── RECORDS ──
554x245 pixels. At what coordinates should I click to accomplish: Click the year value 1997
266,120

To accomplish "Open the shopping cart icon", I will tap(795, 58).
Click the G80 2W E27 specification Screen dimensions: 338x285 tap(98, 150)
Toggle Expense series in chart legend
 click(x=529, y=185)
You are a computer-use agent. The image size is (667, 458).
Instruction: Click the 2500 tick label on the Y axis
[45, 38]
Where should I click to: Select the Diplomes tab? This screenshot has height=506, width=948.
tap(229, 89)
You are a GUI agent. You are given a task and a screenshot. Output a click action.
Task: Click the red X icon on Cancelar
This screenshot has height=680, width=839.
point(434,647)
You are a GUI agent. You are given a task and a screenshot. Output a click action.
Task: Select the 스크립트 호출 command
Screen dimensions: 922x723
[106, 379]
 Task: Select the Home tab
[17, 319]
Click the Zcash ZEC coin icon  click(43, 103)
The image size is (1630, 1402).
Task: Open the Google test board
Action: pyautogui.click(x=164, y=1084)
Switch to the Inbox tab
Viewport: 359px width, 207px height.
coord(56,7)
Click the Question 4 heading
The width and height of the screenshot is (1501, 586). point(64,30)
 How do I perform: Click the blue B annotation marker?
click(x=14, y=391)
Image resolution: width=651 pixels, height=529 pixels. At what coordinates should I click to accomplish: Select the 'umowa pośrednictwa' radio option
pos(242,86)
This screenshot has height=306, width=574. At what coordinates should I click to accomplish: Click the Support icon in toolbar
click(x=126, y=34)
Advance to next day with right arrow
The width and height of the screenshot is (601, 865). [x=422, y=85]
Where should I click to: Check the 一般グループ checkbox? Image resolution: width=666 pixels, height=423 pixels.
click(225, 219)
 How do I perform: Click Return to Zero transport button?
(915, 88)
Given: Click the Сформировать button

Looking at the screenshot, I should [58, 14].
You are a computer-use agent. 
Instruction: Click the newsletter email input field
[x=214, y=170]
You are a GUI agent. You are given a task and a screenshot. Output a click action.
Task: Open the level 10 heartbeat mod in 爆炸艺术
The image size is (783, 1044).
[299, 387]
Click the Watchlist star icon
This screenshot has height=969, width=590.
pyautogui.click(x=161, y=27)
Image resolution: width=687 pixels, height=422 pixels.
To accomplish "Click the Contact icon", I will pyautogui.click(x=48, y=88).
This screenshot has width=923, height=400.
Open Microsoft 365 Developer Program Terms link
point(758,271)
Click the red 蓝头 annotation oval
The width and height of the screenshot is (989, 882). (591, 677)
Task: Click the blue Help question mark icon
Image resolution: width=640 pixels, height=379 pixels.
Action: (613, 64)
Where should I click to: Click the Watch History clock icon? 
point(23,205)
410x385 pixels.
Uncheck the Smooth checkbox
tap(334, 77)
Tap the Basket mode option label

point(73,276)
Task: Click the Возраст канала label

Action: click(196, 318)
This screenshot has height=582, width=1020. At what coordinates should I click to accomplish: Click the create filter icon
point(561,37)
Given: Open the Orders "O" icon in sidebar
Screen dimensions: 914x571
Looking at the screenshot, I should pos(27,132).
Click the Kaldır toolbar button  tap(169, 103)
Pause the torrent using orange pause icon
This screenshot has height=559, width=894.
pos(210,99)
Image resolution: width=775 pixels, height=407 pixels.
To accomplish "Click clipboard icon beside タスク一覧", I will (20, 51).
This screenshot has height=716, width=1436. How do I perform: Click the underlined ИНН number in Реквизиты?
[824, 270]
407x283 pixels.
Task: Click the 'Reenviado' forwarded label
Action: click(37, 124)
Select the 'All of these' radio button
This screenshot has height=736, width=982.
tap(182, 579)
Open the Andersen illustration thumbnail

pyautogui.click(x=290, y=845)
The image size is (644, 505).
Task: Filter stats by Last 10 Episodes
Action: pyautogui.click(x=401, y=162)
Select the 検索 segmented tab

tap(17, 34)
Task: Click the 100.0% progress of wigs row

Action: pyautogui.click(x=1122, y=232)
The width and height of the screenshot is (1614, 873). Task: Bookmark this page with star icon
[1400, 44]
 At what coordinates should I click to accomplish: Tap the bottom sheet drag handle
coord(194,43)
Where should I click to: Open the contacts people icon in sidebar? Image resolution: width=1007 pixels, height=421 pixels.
───
#### WHAT TO WORK ON
What number of lines in the data contain the word "will"? Give the number and nothing else.

#### OUTPUT OF THE EXERCISE
3